▸ Exercise
How many lines in the records below contain the word "Task"? Answer with the number only.

▸ Available records
^^^^^^^^^^^^^^^^

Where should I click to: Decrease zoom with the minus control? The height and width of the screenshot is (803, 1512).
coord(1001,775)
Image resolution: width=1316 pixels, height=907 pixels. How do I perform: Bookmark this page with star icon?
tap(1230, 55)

^^^^^^^^^^^^^^^^

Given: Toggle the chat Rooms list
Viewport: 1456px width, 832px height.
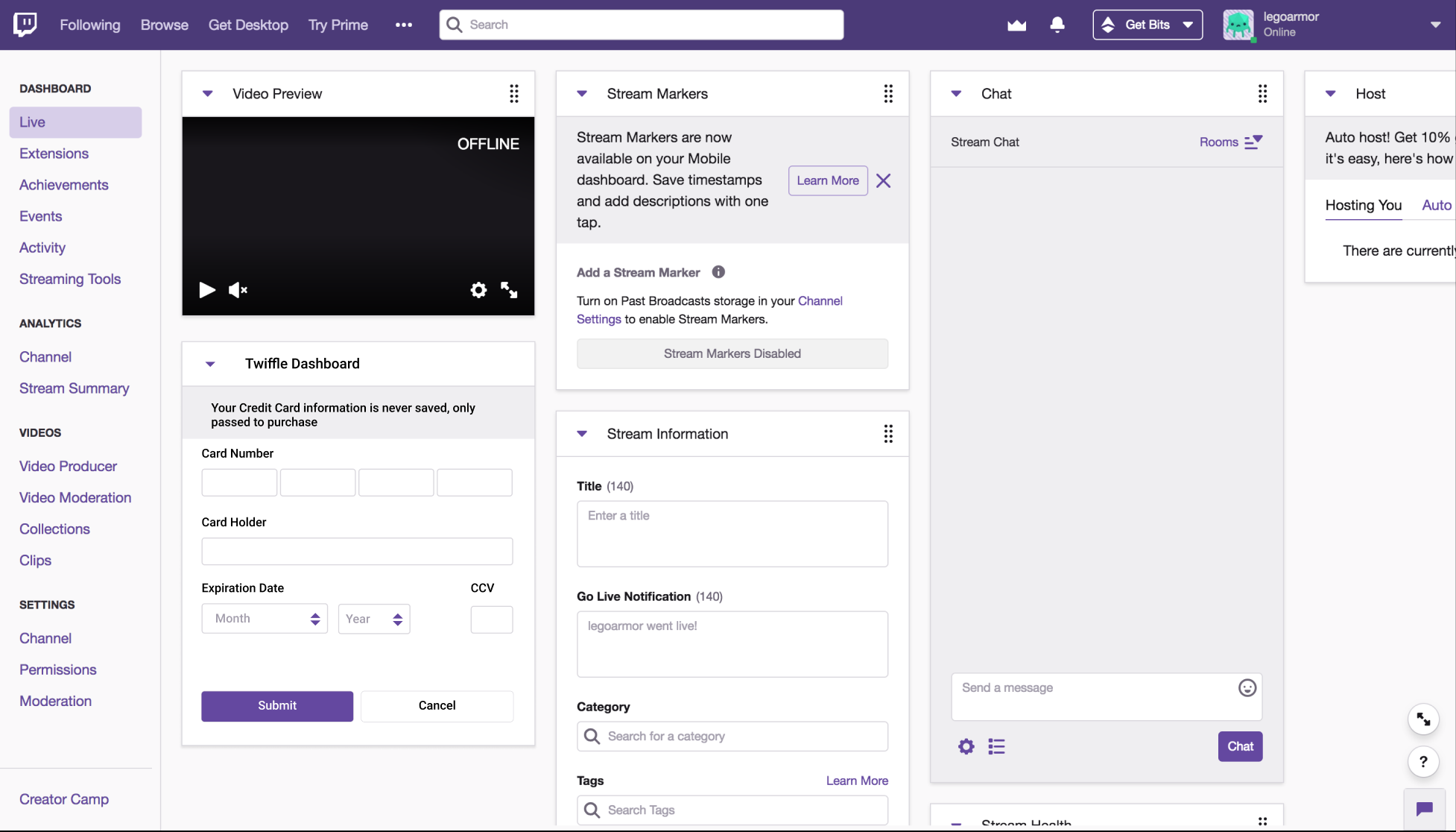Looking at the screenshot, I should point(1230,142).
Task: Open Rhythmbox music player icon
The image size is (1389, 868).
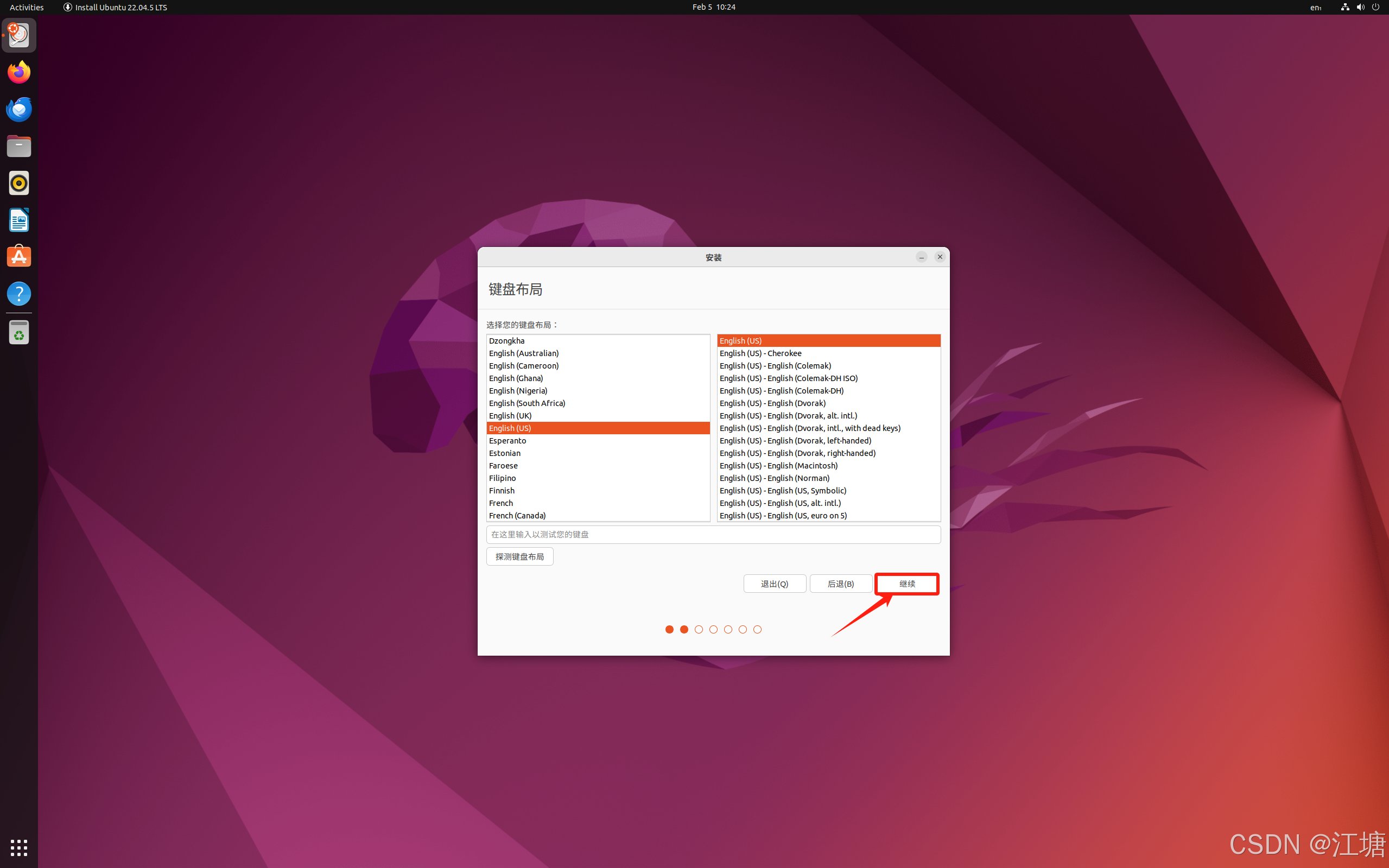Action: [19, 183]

^^^^^^^^^^^^^^^^

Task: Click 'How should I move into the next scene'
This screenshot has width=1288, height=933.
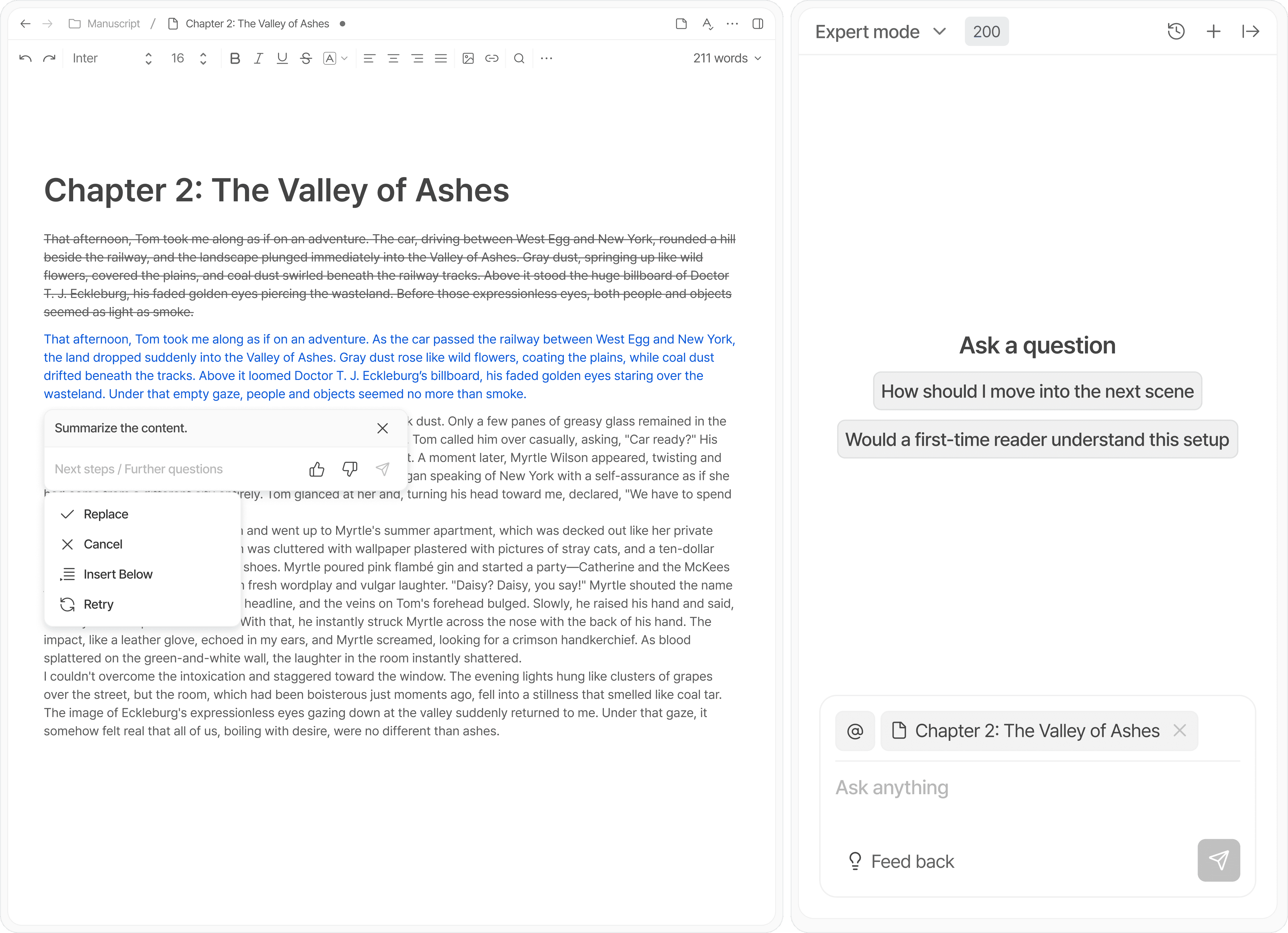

^^^^^^^^^^^^^^^^

▸ Result for this exercise
2